Estate Planning with Insurance to Meet Goals

As you develop or update an estate plan, consider the following ways life insurance can help address your needs.

Determining how to meet your loved ones’ needs and accomplish your financial goals are the primary tasks of an estate plan. In addition, with a well-constructed plan, you can prepare for predictable events, such as the need to eventually pass down your business or sell any real estate you may own. A comprehensive estate plan can also protect your family in less-certain circumstances, such as a health-related issue that leaves them on their own earlier than expected.

Including life insurance as part of a comprehensive estate plan can help you ensure that your family receives sufficient support when you pass, as they navigate both their immediate financial needs and their long-term expenses.

  1. Maintaining your family’s lifestyle: Ideally, you’ll want to provide sufficient funds for your spouse and children to afford necessities such as education, housing and health care, as well as any other activities that improve their overall wellbeing, should anything happen to you. Life insurance death-benefit proceeds can help replace your lost income and pay for expenses so that your loved ones can move forward with less financial stress.1
  2. Providing for a blended family: Life insurance can make it possible to leave death- benefit proceeds to provide for your current spouse or your children from previous marriages at your passing. Some people may even want to provide for a former spouse, depending on the age of your children and the relationship dynamics between families.
  3. Balancing inheritances: Life insurance allows you to designate a specific beneficiary to receive the death- benefit proceeds from the policy, which can allow for you to provide for one heir, where another heir may be receiving a separate indivisible asset.
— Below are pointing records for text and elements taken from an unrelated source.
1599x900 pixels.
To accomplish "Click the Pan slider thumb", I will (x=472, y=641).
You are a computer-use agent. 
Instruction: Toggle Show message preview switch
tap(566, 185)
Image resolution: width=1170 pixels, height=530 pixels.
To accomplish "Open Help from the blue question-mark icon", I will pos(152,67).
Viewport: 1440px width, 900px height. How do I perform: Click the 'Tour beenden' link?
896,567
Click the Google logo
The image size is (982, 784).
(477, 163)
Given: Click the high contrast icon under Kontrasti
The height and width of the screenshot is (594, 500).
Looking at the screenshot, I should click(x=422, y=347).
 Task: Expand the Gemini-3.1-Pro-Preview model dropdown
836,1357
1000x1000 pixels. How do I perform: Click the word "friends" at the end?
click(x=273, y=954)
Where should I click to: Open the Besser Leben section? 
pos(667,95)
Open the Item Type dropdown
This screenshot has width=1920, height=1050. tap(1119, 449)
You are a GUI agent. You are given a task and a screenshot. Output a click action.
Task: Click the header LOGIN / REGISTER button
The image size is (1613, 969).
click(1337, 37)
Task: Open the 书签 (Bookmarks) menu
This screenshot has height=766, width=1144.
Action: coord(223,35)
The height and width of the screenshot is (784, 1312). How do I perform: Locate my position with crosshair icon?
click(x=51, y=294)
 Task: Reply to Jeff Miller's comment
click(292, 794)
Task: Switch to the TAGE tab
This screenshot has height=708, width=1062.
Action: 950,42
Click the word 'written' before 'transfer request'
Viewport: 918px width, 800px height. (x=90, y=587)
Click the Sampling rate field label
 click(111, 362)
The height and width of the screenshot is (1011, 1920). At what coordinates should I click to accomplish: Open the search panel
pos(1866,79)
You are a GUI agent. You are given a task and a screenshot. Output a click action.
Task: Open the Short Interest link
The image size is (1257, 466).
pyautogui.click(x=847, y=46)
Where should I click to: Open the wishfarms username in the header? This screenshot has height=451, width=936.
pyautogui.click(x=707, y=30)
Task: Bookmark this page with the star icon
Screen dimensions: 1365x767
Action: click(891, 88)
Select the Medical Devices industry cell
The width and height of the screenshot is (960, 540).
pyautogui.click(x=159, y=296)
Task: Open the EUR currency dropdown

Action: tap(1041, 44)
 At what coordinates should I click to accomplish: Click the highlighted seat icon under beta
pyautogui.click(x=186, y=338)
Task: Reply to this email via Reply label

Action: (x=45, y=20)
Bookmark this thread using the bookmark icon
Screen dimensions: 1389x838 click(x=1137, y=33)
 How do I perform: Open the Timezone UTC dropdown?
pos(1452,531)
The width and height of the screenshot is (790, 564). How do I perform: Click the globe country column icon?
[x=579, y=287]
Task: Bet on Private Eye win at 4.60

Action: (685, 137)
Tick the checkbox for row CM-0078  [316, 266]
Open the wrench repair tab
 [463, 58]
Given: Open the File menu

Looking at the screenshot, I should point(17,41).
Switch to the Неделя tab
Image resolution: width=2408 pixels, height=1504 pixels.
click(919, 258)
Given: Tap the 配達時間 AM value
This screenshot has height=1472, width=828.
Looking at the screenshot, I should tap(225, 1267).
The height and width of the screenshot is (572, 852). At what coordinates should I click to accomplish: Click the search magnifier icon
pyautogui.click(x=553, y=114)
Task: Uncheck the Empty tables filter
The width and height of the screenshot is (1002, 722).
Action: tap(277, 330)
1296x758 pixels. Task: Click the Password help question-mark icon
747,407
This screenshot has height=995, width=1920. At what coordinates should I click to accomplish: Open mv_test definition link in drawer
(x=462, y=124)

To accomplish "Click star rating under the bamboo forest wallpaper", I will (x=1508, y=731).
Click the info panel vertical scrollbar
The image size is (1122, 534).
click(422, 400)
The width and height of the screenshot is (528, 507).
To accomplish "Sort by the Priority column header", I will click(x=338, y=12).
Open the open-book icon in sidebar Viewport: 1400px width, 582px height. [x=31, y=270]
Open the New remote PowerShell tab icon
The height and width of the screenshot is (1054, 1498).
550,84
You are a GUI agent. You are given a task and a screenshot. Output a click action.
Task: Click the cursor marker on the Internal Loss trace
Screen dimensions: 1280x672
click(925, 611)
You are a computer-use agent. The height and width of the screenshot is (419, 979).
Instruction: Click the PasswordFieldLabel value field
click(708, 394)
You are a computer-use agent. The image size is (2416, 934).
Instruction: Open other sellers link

This arrangement can help prevent tension between family members and ensure that your heirs are treated fairly and equitably—according to your wishes.
  4. Paying estate settlement costs: Life insurance death-benefit proceeds can be used to pay settlement expenses, including administrative costs and potential estate taxes.2 This approach allows beneficiaries to preserve inherited assets, such as artwork, property and other family heirlooms, rather than having to liquidate them to pay these expenses.
  5. Transitioning a business: As a business owner, you’ll need a plan for the future of your company, and it’s important to decide in advance who will be the successor. Whether it’s your child, family member or partner who is slated to take over the company, as a means of funding for most types of buy-sell arrangements, he or she could be the owner and beneficiary of a life insurance policy on your life. This policy owner (successor) can then use the death- benefit proceeds to purchase your interest in the business when you pass.

If your children are your successors, they can use life insurance death-benefit proceeds to purchase your interest from your estate or spouse and continue to run the business in your absence. Alternatively, if you plan for a business partner to run the company, your business partner can use life insurance death-benefit proceeds to purchase your share from your estate or spouse. This structure means your estate or spouse can receive cash from the sale—and helps ensure that your business will survive.

Preparing for the future

Whether your priority is family, business, or both, incorporating life insurance into your estate plan can provide flexibility for your unique needs.

1For federal income tax purposes, life insurance death benefits generally pay income tax-free to beneficiaries pursuant to IRC Sec. 101(a)(1). In certain situations, however, life insurance death benefits may be partially or wholly taxable. Situations include, but are not limited to: the transfer of a life insurance policy for valuable consideration unless the transfer qualifies for an exception under IRC Sec. 101(a)(2) (i.e., the “transfer-for-value rule”); arrangements that lack an insurable interest based on state law; and an employer-owned policy unless the policy qualifies for an exception under IRC Sec. 101(j).

2According to the Tax Cuts and Jobs Act of 2017, the federal estate, gift and generation-skipping transfer (GST) tax exemption amounts are all $10,000,000 per person (indexed for inflation effective for tax years after 2011); the maximum estate, gift and GST tax rates are 40%. In 2026, the federal estate, gift and generation-skipping transfer (GST) tax exemption amounts are scheduled to revert to $5,000,000 per person (indexed for inflation for tax years after 2011).

In order to sell life insurance, a financial professional must be a properly licensed and appointed life insurance producer.

Guarantees are backed by the financial strength and claims-paying ability of the issuing insurance company and do not protect the value of the variable investment options, which are subject to market risk.

Life insurance is subject to underwriting and approval of the application and will incur monthly policy charges.

The above is provided for informational purposes only and should not be construed as investment, tax, or legal advice. Information is based on current laws, which are subject to change at any time. You should consult with their accounting or tax professionals for guidance regarding your specific Financial situation.